# Conservation of energy with rotational motion problem

1. Nov 13, 2012

### theBEAST

1. The problem statement, all variables and given/known data
Alright so I am confused about why the solution does not include the kinetic energy due to rotational energy from I_g2 as indicated in red in the following image. I don't understand why they would neglect it... I calculated the value and it makes a big difference.

2. Nov 13, 2012

### aralbrec

The rotational kinetic energy measures energy of the body due to rotation around its center of gravity.

The person is not spinning around his center of gravity (located somewhere in his stomach); presumably he stays upright during the ride.

3. Nov 13, 2012

### theBEAST

But the person spins around the pivot? OH is it because the center of gravity for the bar INCLUDES the person on it???

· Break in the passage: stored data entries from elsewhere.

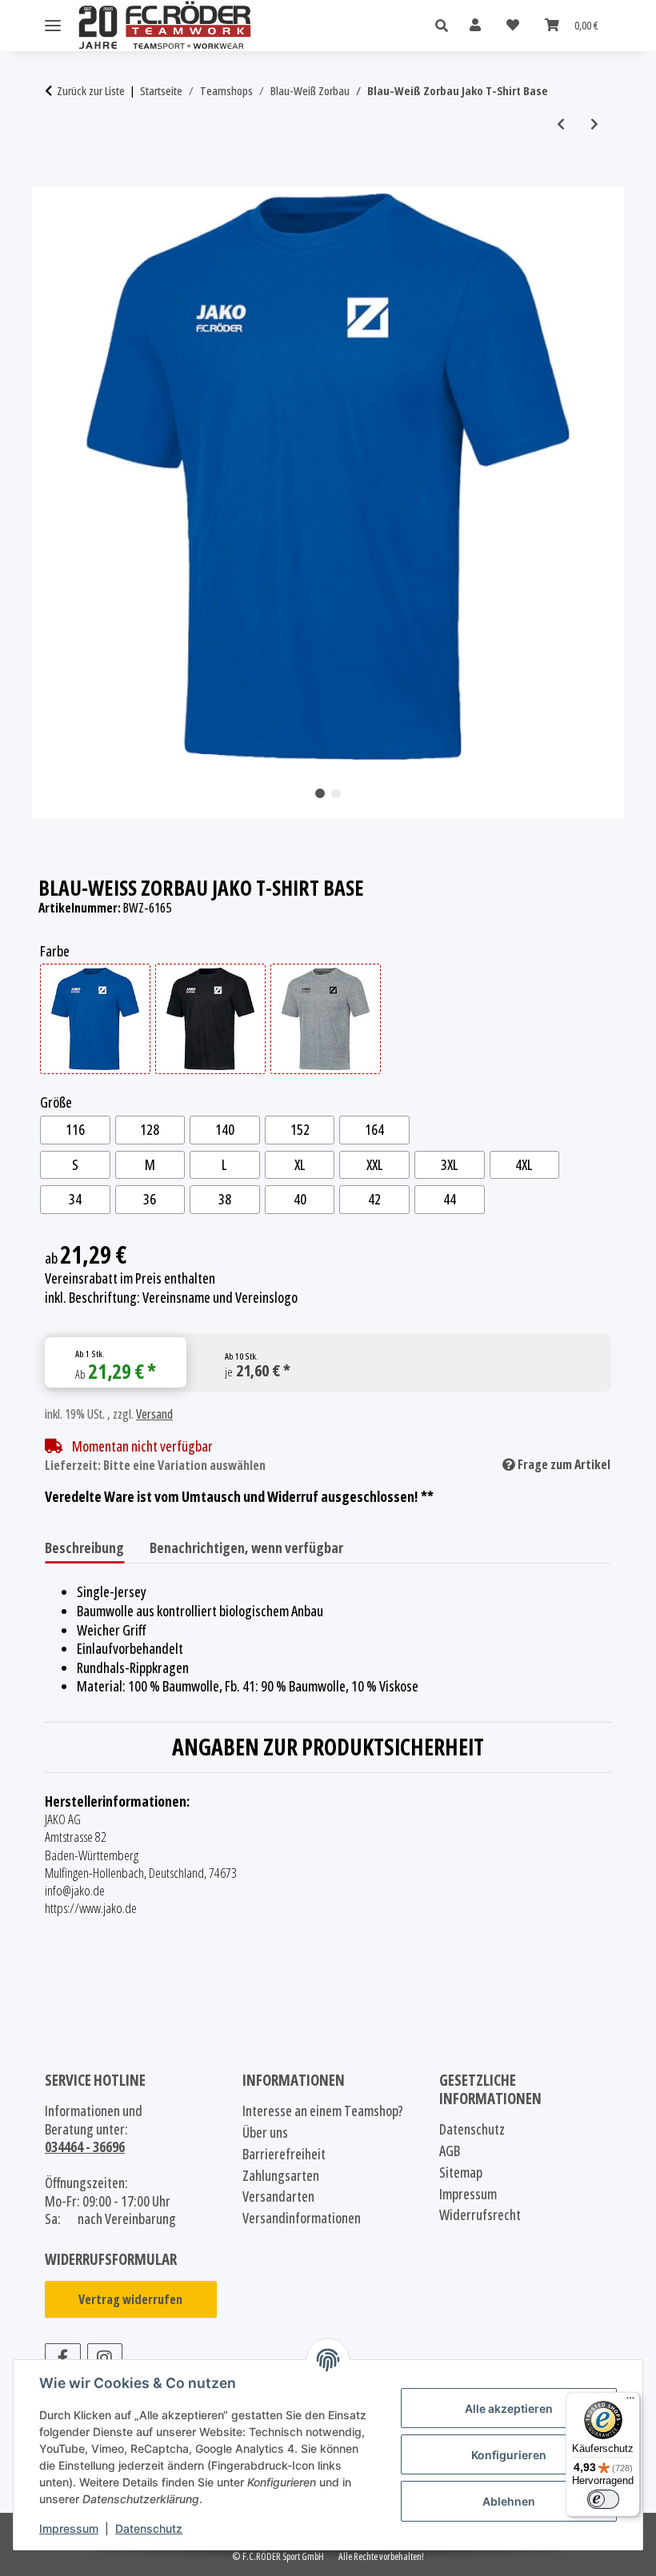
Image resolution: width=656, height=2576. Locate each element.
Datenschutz (148, 2528)
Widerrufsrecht (480, 2215)
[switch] (603, 2499)
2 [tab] (336, 793)
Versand (154, 1414)
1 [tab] (320, 793)
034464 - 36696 (85, 2146)
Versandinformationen (301, 2218)
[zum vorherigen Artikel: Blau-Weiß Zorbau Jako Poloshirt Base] (561, 124)
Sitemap (460, 2172)
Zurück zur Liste (91, 90)
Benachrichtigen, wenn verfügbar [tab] (246, 1547)
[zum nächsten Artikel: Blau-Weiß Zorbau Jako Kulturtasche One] (594, 124)
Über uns (265, 2132)
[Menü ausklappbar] (53, 26)
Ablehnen (508, 2501)
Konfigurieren (508, 2455)
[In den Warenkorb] (57, 178)
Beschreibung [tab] (84, 1547)
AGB (449, 2151)
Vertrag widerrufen (130, 2299)
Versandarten (278, 2196)
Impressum (68, 2528)
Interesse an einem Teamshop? (322, 2111)
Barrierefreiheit (284, 2154)
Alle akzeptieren (509, 2408)
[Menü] (630, 2401)
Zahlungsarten (280, 2176)
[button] (446, 26)
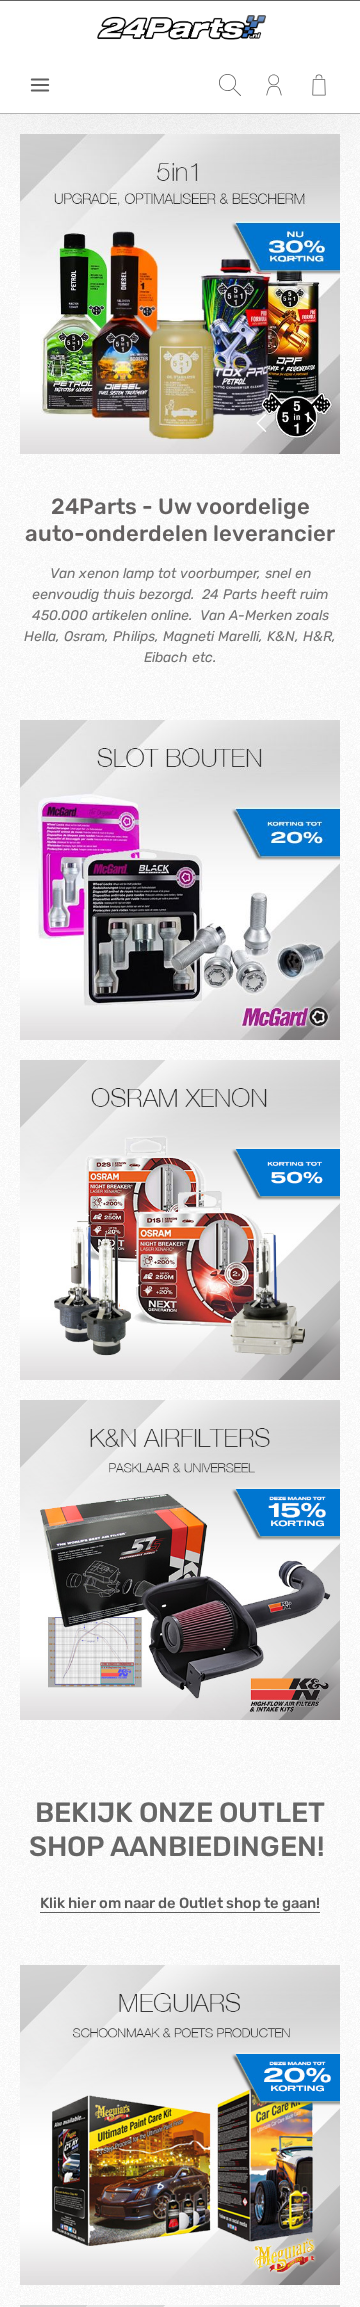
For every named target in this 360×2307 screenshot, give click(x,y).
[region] (180, 294)
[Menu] (40, 85)
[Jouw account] (274, 85)
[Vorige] (263, 423)
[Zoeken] (230, 85)
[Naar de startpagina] (179, 29)
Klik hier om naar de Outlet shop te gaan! (180, 1903)
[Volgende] (309, 423)
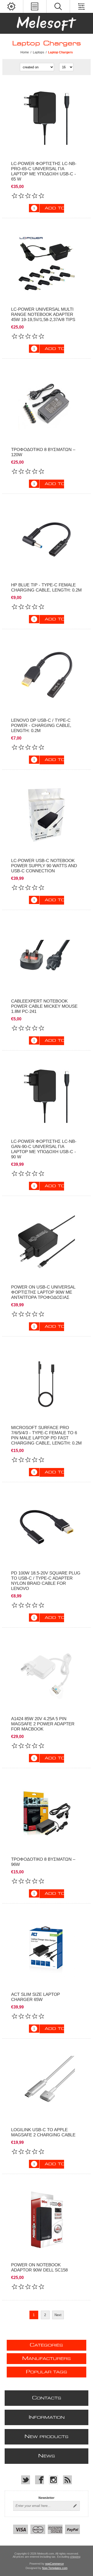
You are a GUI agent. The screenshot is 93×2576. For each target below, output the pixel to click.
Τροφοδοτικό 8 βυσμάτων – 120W (43, 452)
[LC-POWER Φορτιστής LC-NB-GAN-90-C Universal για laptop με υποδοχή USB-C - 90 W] (46, 118)
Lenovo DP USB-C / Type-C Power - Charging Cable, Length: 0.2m (41, 725)
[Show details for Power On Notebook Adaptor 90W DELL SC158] (46, 2219)
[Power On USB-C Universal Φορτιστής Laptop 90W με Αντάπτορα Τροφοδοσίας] (46, 1241)
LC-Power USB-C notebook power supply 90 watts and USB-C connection (44, 865)
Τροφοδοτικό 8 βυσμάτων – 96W (43, 1862)
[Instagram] (53, 2480)
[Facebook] (39, 2480)
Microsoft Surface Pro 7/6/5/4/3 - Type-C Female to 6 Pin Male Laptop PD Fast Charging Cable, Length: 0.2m (46, 1435)
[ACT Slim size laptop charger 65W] (46, 1949)
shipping (75, 2556)
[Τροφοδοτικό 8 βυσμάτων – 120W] (46, 404)
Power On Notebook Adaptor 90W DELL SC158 (39, 2267)
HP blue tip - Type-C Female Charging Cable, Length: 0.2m (46, 588)
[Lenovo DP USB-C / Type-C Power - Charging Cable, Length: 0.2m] (46, 674)
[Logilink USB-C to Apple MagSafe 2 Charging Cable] (46, 2084)
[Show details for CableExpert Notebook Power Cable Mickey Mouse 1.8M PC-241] (46, 955)
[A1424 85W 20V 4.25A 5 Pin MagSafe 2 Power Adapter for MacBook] (46, 1673)
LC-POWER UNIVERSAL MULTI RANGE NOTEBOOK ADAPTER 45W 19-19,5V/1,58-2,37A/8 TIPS (43, 314)
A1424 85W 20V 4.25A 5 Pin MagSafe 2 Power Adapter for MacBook (42, 1724)
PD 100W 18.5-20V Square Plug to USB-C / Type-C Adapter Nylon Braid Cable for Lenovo (45, 1581)
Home (24, 52)
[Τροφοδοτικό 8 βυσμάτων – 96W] (46, 1813)
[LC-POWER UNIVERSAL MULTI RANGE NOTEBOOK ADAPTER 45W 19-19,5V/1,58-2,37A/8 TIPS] (46, 263)
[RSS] (67, 2480)
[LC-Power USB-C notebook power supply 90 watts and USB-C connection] (46, 815)
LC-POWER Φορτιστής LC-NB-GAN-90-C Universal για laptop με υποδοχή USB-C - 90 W (43, 1149)
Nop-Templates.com (54, 2568)
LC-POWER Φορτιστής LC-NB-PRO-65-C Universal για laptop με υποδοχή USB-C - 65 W (43, 171)
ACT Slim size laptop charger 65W (35, 1997)
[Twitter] (25, 2480)
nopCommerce (54, 2563)
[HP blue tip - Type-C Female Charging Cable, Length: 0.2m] (46, 539)
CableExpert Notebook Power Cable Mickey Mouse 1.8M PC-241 (44, 1006)
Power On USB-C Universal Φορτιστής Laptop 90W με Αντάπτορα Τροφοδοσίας (43, 1292)
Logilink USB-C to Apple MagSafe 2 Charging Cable (43, 2132)
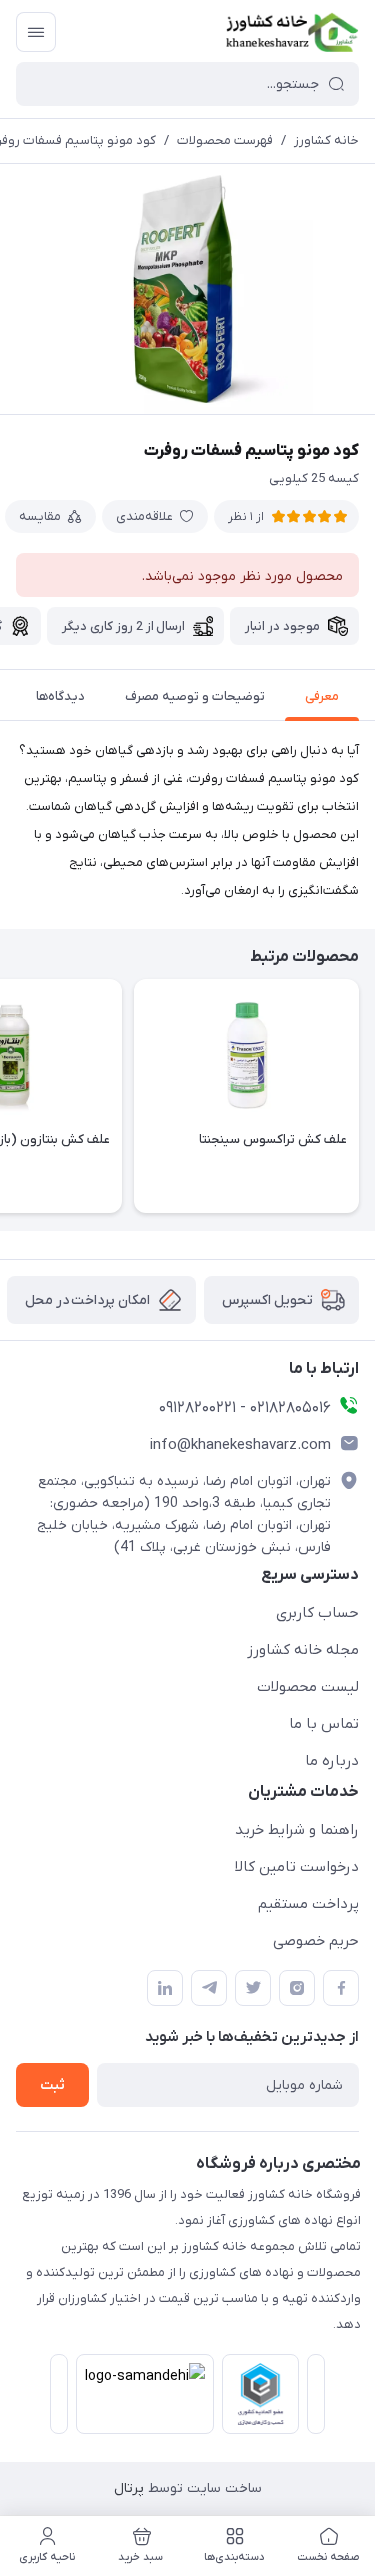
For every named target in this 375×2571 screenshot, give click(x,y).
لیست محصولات (308, 1687)
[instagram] (297, 1988)
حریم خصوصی (316, 1941)
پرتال (129, 2488)
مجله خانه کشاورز (303, 1650)
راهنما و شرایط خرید (297, 1830)
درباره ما (332, 1761)
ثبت (52, 2085)
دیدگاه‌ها (60, 696)
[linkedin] (165, 1988)
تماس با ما (324, 1724)
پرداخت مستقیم (308, 1904)
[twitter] (253, 1988)
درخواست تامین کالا (297, 1867)
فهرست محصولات (225, 140)
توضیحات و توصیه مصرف (195, 696)
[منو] (36, 32)
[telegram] (209, 1988)
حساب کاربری (317, 1613)
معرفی (322, 696)
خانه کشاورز (326, 140)
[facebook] (341, 1988)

Are we suppose to make an assumption?

Last edited: Nov 13, 2012
4. Nov 13, 2012

### aralbrec

I just saw the question says 'neglect the size of the passenger' which means IG2 = 0. Notice that IG2 << IG1 anyway.

But just to continue... the person and bar are definitely treated separately here. If the person were rigidly attached to the bar so that he does not move with respect to the bar, you would be right to say the person has rotational kinetic energy 0.5*IG2*w^2. This is because the person would be like he is part of the bar and would posses the same w.

I assumed that this ride is like most rides where the person is seated in a carriage that is pinned to the end of the arm so that the person always stays upright. Then the person does not spin and has no rotational kinetic energy.